Start of Source passage

Since March 13, 2020 when the first of Covid-19 case was confirmed in Kenya, the number of cases have risen to more than 350.

A number of initiatives have been put in place to slow the spread of the virus. Schools, community gathering spaces like bars, gyms and golf clubs are all closed and workers advised to work from home.

Public vehicles have reduced the number of people they can carry per trip. Kenyans have been ordered to put on masks whenever they leave their houses. In addition, five counties which so far bear the burden of the disease have been put under a partial lockdown.

The government has put its focus in preventing the spread of the virus and building the capacity of the healthcare system to handle those who are or will get infected. In that regard, we applaud the president for taking the virus with the seriousness it deserves and protecting the lives of citizens.

The Covid-19 pandemic has triggered unprecedented global health and economic crises. All over the world, different countries have come up with different economic measures to help their citizens overcome the economic burden if they survive the virus.

End of Source passage

_Apply what you read_.
1 > List every place that the passage on Covid-19 in Kenya says has been closed.
2 > Return the part of the passage on Covid-19 in Kenya starting with "A number of" and going on through "lives of citizens.", copied word for word.
The records that come next have no connection to the passage on Covid-19 in Kenya.

Start of Record excerpts

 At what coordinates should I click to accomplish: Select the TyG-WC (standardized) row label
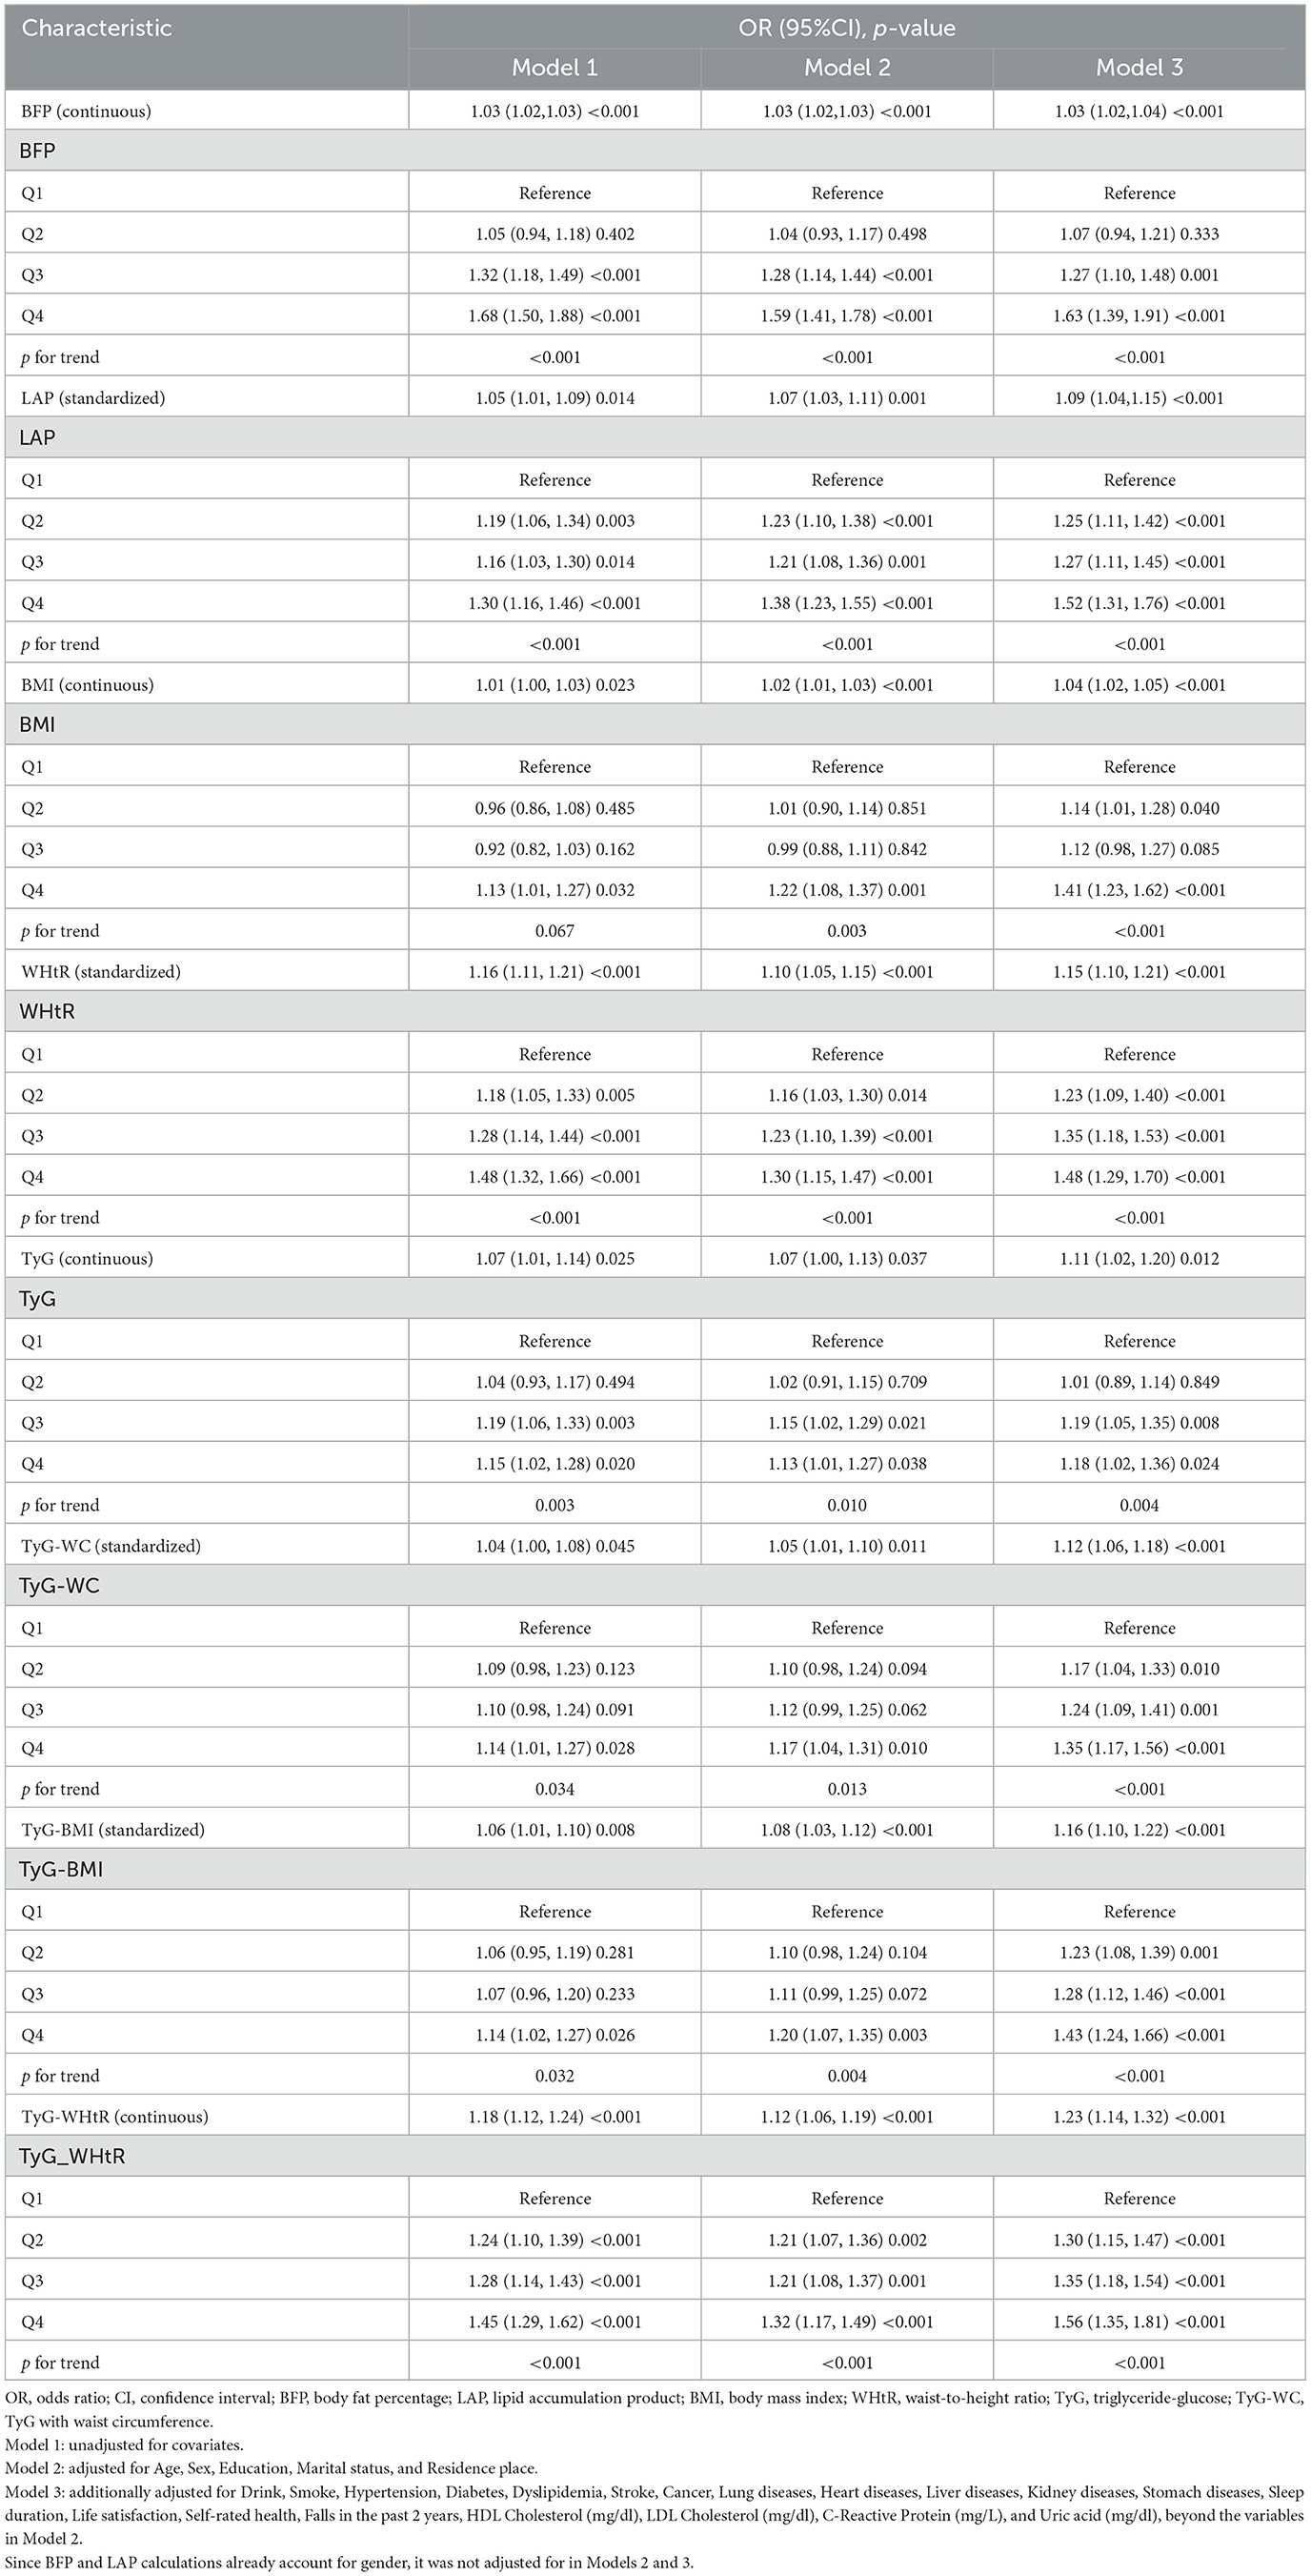(x=111, y=1546)
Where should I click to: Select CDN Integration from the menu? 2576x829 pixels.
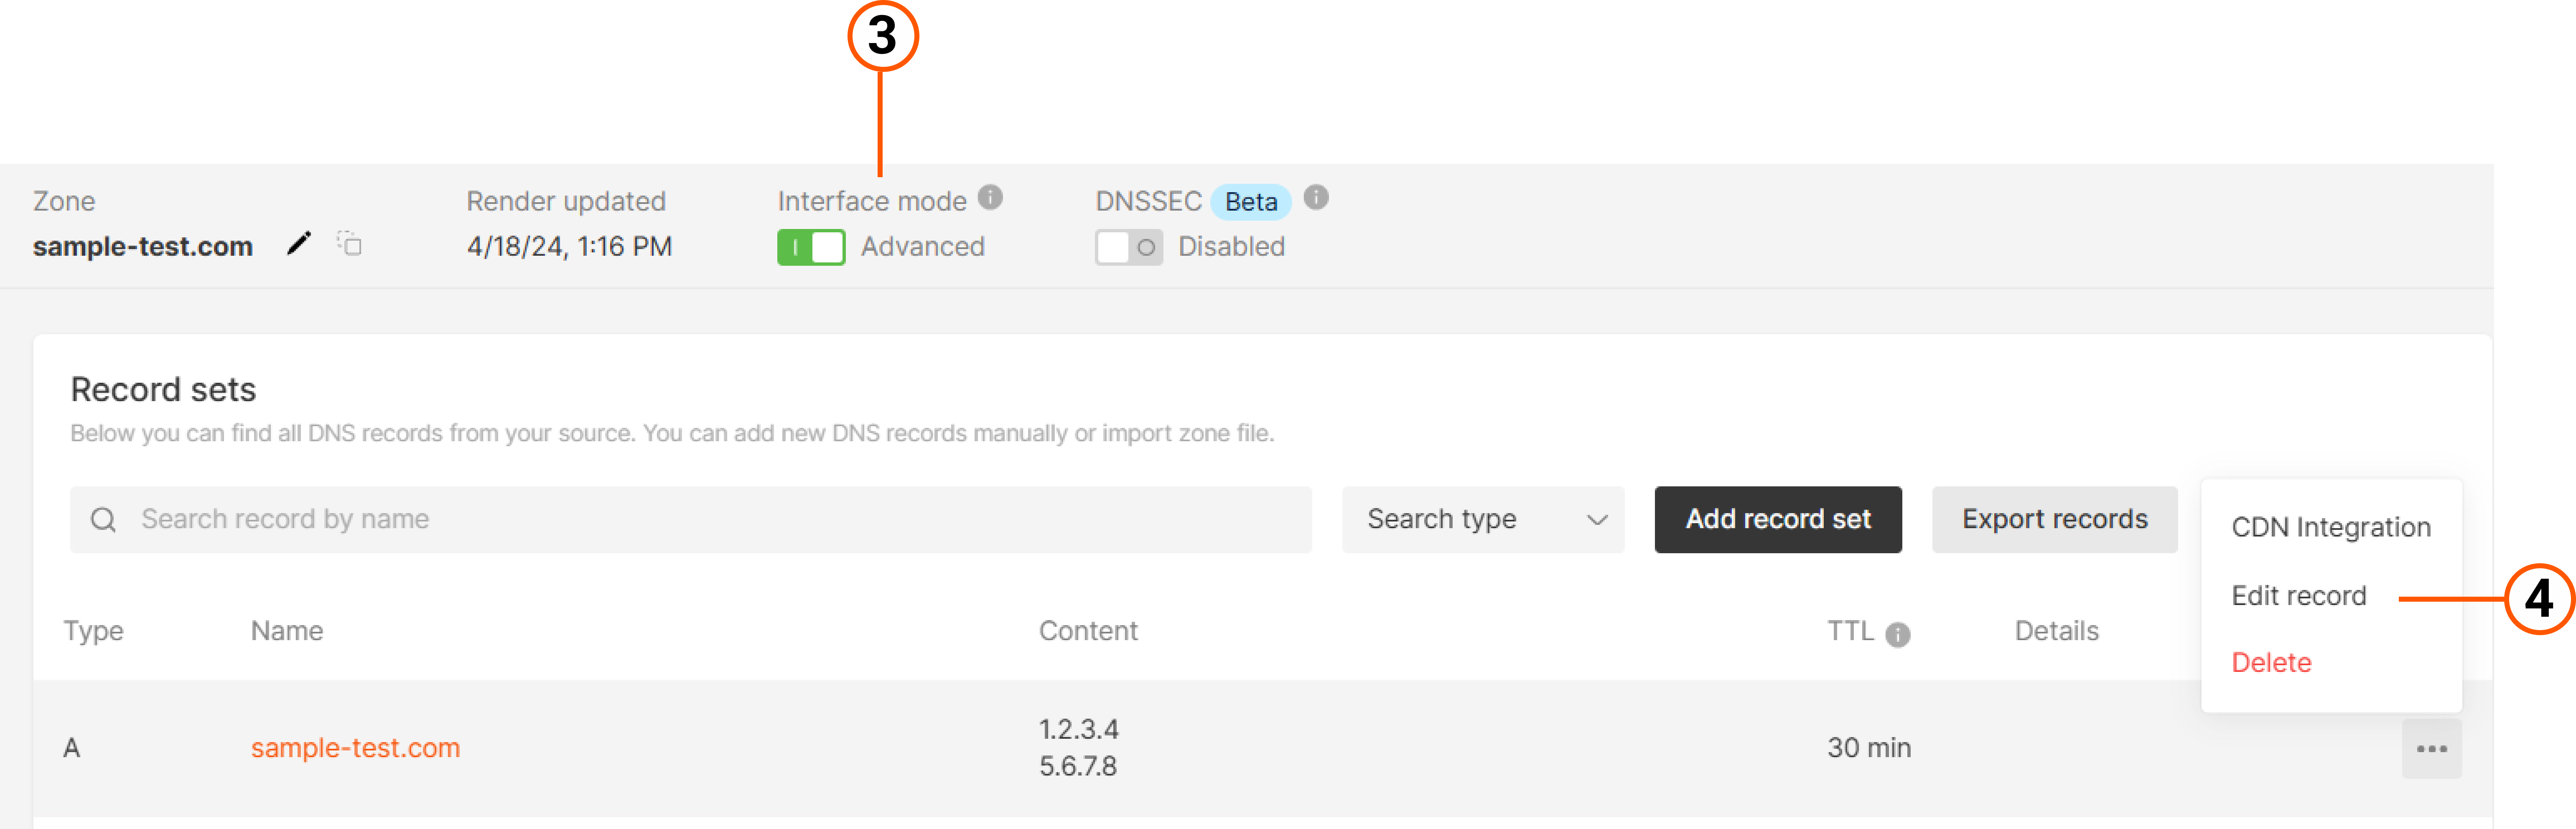click(2331, 526)
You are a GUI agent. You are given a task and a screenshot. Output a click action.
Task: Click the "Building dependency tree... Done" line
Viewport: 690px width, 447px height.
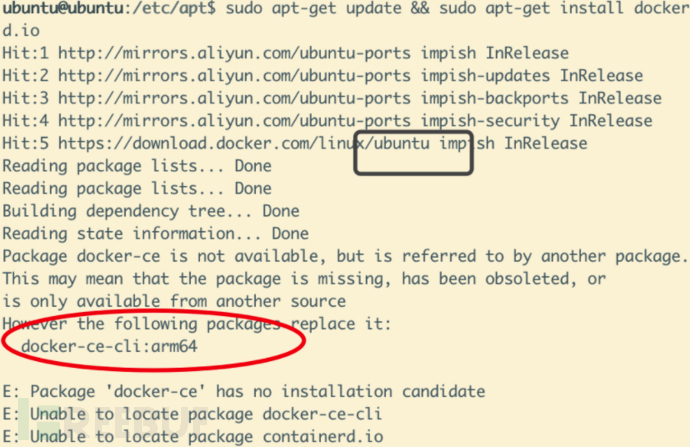[x=150, y=211]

End of Record excerpts

_Responses per task_.
1 > Schools, bars, gyms, golf clubs

2 >
A number of initiatives have been put in place to slow the spread of the virus. Schools, community gathering spaces like bars, gyms and golf clubs are all closed and workers advised to work from home.

Public vehicles have reduced the number of people they can carry per trip. Kenyans have been ordered to put on masks whenever they leave their houses. In addition, five counties which so far bear the burden of the disease have been put under a partial lockdown.

The government has put its focus in preventing the spread of the virus and building the capacity of the healthcare system to handle those who are or will get infected. In that regard, we applaud the president for taking the virus with the seriousness it deserves and protecting the lives of citizens.